16 Accused of Smuggling Cigarettes Worth Millions
Published: May 16, 2013
One of the men had once lived in the same Brooklyn building as the personal secretary of a senior Hamas member, the authorities said. Another was something of a father figure to the terrorist who fatally shot at a van full of yeshiva students on the Brooklyn Bridge. And a third is said to have once received an investment from Omar Abdel Rahman, the so-called blind sheik, who is now serving a life sentence for a terrorism plot.
Over the years, these three men each came under the scrutiny of the New York Police Department’s Intelligence Division, which runs counterterrorism investigations. On Thursday, they were charged along with 13 other men — not on terrorism-related charges, but as defendants in a more commonplace conspiracy: trafficking in untaxed cigarettes.

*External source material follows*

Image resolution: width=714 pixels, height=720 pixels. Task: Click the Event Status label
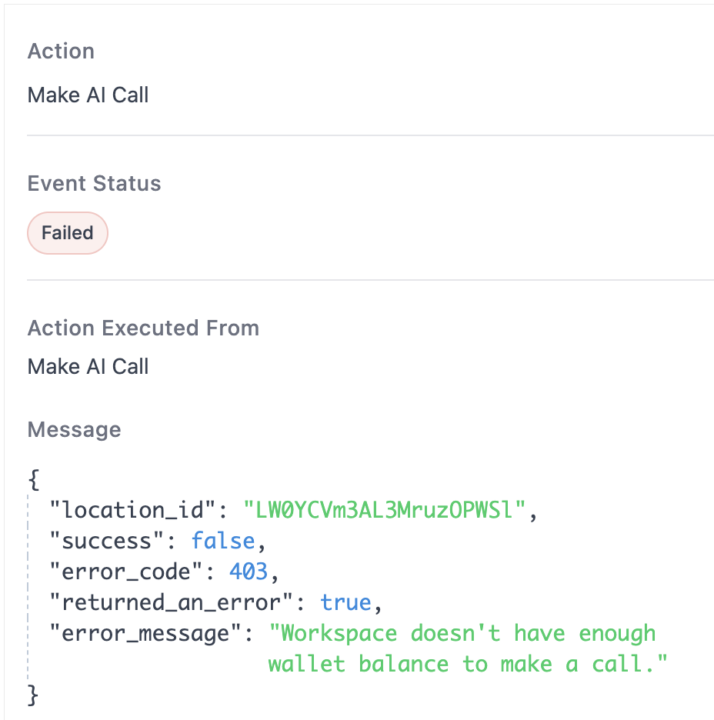tap(94, 184)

At a news conference, Police Commissioner Raymond W. Kelly and Attorney General Eric T. Schneiderman said that what had begun as counterterrorism police work uncovered a smuggling ring that was generating tens of millions of dollars by buying cigarettes in Virginia, where the state tax is 30 cents a pack, and selling them across New York, where they are far more expensive as a result of taxes as high as $5.85 a pack.
One defendant was overheard on a wiretap telling another, “This business is better than selling drugs,” said Mr. Schneiderman, who estimated the smuggling ring’s revenue to be at least $55 million. At its top, prosecutors say, was Basel Ramadan, a businessman in Ocean City, Md., who was arrested on Wednesday.
Beyond illuminating the economics of the black-market cigarette trade, the case also opened a window into the operations of the Intelligence Division, where investigators keep files on suspects for many, many years, slowly adding information from confidential informers and waiting to see whether a criminal case ever materializes. Several of the men arrested in the cigarette case first drew the division’s notice in 2006 or earlier.
“This case started because we were being vigilant about terrorism,” Mr. Kelly said. “We discovered that individuals who were on our radar for links to known terrorists were engaged in a massive raid on the New York State treasury.”
At the news conference, he focused his remarks on the links of several of the men to known terrorists, although he stopped short of saying that they themselves had any involvement in terrorism. But Mr. Kelly said much of the suspected profit from the cigarette smuggling ring had not been recovered, and he raised the possibility that it might have ended up with terrorist organizations overseas.
Of the 16 defendants named in the indictment, 11 were arraigned on Thursday in State Supreme Court in Brooklyn on charges of enterprise corruption, money laundering and tax evasion. They pleaded not guilty, the authorities said.
Most of the men are from Brooklyn and Staten Island. Messages left for them or their lawyers were not immediately returned.
A version of this article appeared in print on May 17, 2013, on page A19 of the New York edition with the headline: 16 Accused of Smuggling Cigarettes Worth Millions.